Many trees were distributed through local schools and field trips to TreePeople’s Coldwater Canyon Park. Our staff and volunteers gave out tens of thousands of Canary Island pines at school presentations in the early 80’s. Here, students and families took a pledge to care for the tiny saplings and give them a new home in yards and gardens throughout Los Angeles.
Tiffany Paige was one of those students. In 1983, Tiffany and her Carthay Center Elementary School class went on a field trip to Coldwater Canyon Park.
“We did a tour of the park and learned about the environment. They gave us a tree in a milk carton and I brought it home. My mom was always in the garden. We’d play in the soil, play with the earthworms,” Tiffany said.
By the end of the day, Tiffany and her mother planted their tree in the backyard of their Pico-Robertson area apartment.

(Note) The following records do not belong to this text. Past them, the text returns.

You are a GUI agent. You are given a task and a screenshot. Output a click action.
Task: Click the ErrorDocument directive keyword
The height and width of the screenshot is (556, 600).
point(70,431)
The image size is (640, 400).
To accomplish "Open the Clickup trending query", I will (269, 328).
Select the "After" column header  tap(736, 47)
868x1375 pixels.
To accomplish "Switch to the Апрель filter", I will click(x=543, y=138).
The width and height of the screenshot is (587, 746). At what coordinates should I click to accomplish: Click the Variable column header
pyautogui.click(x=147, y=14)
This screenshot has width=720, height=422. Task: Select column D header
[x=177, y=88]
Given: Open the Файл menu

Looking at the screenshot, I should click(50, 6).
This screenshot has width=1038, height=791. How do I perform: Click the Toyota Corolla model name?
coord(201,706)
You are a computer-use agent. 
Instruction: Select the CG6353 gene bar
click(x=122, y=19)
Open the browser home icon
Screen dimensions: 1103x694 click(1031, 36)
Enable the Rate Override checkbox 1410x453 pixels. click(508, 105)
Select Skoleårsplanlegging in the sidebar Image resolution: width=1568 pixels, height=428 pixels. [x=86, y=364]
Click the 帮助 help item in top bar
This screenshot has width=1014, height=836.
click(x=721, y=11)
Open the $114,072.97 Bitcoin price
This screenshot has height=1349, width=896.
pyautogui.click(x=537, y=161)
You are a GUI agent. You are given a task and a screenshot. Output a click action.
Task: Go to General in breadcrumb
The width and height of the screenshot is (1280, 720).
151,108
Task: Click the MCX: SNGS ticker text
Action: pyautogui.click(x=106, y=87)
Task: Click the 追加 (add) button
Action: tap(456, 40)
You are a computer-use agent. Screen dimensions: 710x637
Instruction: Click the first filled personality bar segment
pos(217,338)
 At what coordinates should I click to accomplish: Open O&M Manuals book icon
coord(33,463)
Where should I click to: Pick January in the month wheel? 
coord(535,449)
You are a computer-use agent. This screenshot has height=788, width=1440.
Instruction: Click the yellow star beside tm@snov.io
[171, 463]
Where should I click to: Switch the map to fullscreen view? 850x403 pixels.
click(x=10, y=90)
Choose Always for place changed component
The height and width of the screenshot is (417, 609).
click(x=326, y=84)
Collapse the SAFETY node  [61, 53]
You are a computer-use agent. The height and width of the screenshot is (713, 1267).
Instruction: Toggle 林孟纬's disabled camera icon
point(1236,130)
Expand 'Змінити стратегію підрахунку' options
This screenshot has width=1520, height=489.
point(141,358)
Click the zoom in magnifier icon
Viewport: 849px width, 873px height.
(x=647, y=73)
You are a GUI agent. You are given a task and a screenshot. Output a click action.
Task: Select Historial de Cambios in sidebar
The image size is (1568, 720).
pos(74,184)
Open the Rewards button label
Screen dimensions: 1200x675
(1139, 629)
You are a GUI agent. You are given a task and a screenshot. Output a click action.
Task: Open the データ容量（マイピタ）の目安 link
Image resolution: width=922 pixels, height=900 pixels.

“We never would have thought it would have got so big!” Neenah Paige said, Tiffany’s mother.
The tree they planted 35 years ago is now the tallest thing on their street. It towers over their two-story mid-century apartment building and even dwarfs the newer four-story apartment complex at the end of the block.
“I’ve given it so much love. It’s my baby. I water it. I feed it with fertilizer. It’s been a joy to watch it grow!” Neenah said.
The lessons Tiffany learned while caring for her tree have stayed with her to this day. She now sits on the board of Community Healing Gardens, a non-profit focused on creating positive change in local neighborhoods through planting and caring for urban gardens, and also runs her own sustainably focused platform, Green With Tiffany.
“Trees, like the one I planted in my mom’s backyard, represent everything in our sustainable world. They give us life, they clean our air, they provide us shade– from their roots to their leaves they are the building block of our natural world,” said Tiffany.
Tiffany’s experience is a reminder of what we all can learn from the simple act of planting a tree. What we discover about our responsibility for the world around us takes hold in our consciousness just like roots adventuring out into the soil. Not only does that tiny sapling grow into a mighty tree, but we also grow as people with it, branches and arms outstretched together to make a better world.